Saved data entries
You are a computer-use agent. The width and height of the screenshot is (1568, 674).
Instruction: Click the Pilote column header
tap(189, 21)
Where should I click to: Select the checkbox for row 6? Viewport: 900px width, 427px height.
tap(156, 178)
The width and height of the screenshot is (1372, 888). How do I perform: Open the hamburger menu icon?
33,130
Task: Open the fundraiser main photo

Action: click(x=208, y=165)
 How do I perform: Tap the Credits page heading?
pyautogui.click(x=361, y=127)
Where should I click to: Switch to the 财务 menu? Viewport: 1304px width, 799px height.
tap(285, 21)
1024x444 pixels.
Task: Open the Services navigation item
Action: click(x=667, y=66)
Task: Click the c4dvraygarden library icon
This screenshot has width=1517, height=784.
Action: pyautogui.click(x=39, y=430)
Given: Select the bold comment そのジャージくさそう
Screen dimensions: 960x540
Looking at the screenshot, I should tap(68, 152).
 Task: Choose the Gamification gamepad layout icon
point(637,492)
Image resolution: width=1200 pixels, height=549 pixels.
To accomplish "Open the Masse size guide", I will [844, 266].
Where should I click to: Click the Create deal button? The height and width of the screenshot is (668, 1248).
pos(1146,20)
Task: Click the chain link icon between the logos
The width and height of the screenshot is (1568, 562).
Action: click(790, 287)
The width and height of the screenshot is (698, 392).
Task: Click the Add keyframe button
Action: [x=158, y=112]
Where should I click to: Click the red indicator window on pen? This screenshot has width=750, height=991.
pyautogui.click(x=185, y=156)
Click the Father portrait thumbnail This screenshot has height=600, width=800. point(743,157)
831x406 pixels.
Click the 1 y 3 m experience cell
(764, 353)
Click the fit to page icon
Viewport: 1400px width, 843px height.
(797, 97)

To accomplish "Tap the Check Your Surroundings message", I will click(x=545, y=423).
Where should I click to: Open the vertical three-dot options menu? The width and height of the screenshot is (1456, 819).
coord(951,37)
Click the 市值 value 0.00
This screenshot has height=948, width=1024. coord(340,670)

Assigned task: The lines you return should be those above that contain the word "will", every one of them.

Response to this exercise:
To accomplish "Open the Masse size guide", I will [844, 266].
To accomplish "Tap the Check Your Surroundings message", I will click(x=545, y=423).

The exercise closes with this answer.